Congressional Republicans who led the resistance to the embryonic stem cell legislation that had bipartisan support in the House and Senate also said the new technique did not ease their opposition. Brian Hart, a spokesman for Senator Sam Brownback, Republican of Kansas and a prominent opponent of federal financing for embryonic stem cell research, said Mr. Brownback’s moral objection remained.

“You are creating a twin and then killing that twin,” Mr. Hart said.

Dr. Lanza said, however, that twinning is a phenomenon that occurs at a later stage of embryonic development and that there was no evidence that a single blastomere could develop into a person.

Democrats and others who had pushed for added research using embryos that were ultimately going to be discarded stepped up their criticism of the president and his allies for holding back science.

“It’s tragic that the current Republican Congress continues to rubber stamp the restrictions that deny federal funding for scientists engaged in medical research that could save or improve countless lives,” said Senator Edward M. Kennedy, Democrat of Massachusetts.

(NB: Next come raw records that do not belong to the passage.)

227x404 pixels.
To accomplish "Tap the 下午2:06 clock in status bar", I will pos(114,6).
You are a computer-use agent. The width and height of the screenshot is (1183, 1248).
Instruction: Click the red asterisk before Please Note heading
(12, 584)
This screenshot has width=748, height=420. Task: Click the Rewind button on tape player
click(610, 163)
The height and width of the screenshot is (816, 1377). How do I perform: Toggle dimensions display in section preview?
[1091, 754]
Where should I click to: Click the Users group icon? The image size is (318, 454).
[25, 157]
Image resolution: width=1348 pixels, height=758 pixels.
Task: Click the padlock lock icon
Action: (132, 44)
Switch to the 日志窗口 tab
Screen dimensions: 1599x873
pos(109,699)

Political analysts said the new findings could elevate embryonic stem cell research as a campaign issue by both keeping it in the news and making it more difficult for opponents to explain their position.

“It paints the pro-life community into a corner,” said Stuart Rothenberg, a nonpartisan analyst of Congressional races. “As a rule, you don’t want to oppose scientific advances.”

Gardiner Harris and Carl Hulse contributed reporting for this article.